Подобные радикальные перемены способны привести к размытию идеалов, необходимых здоровому обществу: мы откажемся от общих целей, ценностей, опыта, которые нас пока объединяют. Гомофилия разрушает человечество, делит нас на мелкие разрозненные группы со все более радикальными взглядами. Она возводит стены, а не мосты.
* * *По мнению Джеймса Бойла[489], профессора права из Университета Дьюка, мы живем в эпоху второго огораживания. Первый такой период приходился на XV–XIX века в Европе, когда земли, бывшие прежде общинными, в первую очередь поля для выпаса скота или леса для охоты и собирательства, стали переходить в собственность отдельных владельцев в соответствии с выпускавшимися для этого законодательными актами. Многие экономисты считают, что это огораживание стало началом промышленной революции, так как способствовало резкому повышению эффективности использования сельскохозяйственных земель. Однако процесс этот был долгим и жестоким, разрушительным для социальных связей, на которых строилась сельская жизнь. По словам одного из ведущих историков экономики, огораживание означало, что богатые «буквально грабили бедных, отнимая причитавшуюся им долю в общем богатстве»[490].
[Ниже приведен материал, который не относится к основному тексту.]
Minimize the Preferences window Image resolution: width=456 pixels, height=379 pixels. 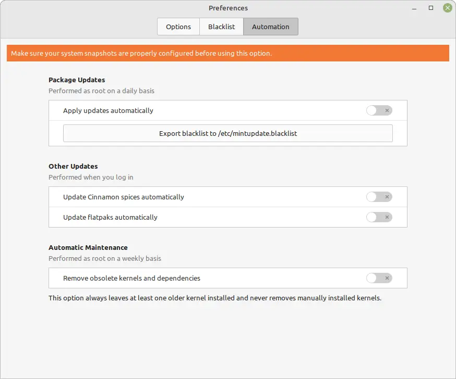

В нынешний период второго огораживания мы снова наблюдаем, как в некоторых сферах общественной жизни возникают несвойственные им прежде товарные отношения. «То, что прежде считалось либо общей собственностью, либо вообще не представлялось товаром, теперь подпадает под новые или расширенные права собственности», — пишет Бойл[491]. Эти новые законы, определяющие жизнь каждого из нас, создаются частными компаниями: общественное обсуждение ведется теперь на частных платформах; самая интимная информация о личной жизни теперь продается и покупается; даже сценарии, в рамках которых мы знакомимся или развиваем социальные связи, диктуются крупнейшими корпорациями.
Что мы можем предпринять? В рамках этого нового «огороженного» пространства мы оказываемся в полной зависимости от решений корпораций, при этом складывается впечатление, что возложить на них ответственность невозможно. В контексте экономики данных нынешней экспоненциальной эпохи общество радикализируется и дробится, в силу чего у нас остается существенно меньше возможностей для проявления гражданской позиции. Две эти тенденции зажимают нас в тиски, сокращая шансы на создание и сохранение демократических институтов, которые обеспечивают способность общества к нормальному функционированию.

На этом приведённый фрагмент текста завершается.